Accordingly, being resolved to essay her, he said, 'Damsel, and if you cure us not, after causing us break our resolution, what will you have ensue to you therefor?' 'My lord,' answered she, 'set a guard upon me and if I cure you not within eight days, let burn me alive; but, if I cure you, what reward shall I have?' Quoth the king, 'You seem as yet unhusbanded; if you do this, we will marry you well and worshipfully.'

'My lord,' replied the young lady, 'I am well pleased that you should marry me, but I will have a husband such as I shall ask of you, excepting always any one of your sons or of the royal house.' He readily promised her that which she sought, whereupon she began her cure and in brief, before the term limited, she brought him back to health.
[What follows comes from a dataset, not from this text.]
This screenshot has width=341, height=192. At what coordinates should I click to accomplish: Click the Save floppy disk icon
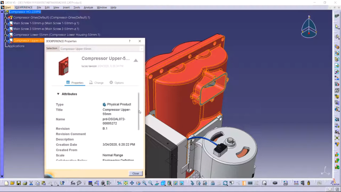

The king, feeling himself healed, said, 'Damsel, you have well earned your husband'; whereto she answered, 'Then, my lord, I have earned Bertrand de Roussillon, whom I began to love even in the days of my childhood and have ever since loved over all.' The king deemed it a grave matter to give him to her; nevertheless, having promised her and unwilling to fail of his faith, he let call the count to himself and bespoke him thus: 'Bertrand, you are now of age and accomplished [in all that behoveth unto man's estate];[200] wherefore it is our pleasure that you return to govern your county and carry with you a damsel, whom we have given you to wife.' 'And who is the damsel, my lord?' asked Bertrand; to which the king answered, 'It is she who hath with her medicines restored to us our health.'

[Footnote 200: _Fornito_, a notable example of what the illustrious Lewis Carroll Dodgson, Waywode of Wonderland, calls a "portmanteau-word,"

a species that abounds in mediaeval Italian, for the confusion of translators.]

Bertrand, who had seen and recognized Gillette, knowing her (albeit she seemed to him very fair) to be of no such lineage as sorted with his quality, said all disdainfully, 'My lord, will you then marry me to a she-leach? Now God forbid I should ever take such an one to wife!' 'Then,' said the king, 'will you have us fail of our faith, the which, to have our health again, we pledged to the damsel, who in guerdon thereof demanded you to husband?' 'My lord,' answered Bertrand, 'you may, an you will, take from me whatsoever I possess or, as your liegeman, bestow me upon whoso pleaseth you; but of this I certify you, that I will never be a consenting party unto such a marriage.' 'Nay,' rejoined the king, 'but you shall, for that the damsel is fair and wise and loveth you dear; wherefore we doubt not but you will have a far happier life with her than with a lady of higher lineage.' Bertrand held his peace and the king let make great preparations for the celebration of the marriage.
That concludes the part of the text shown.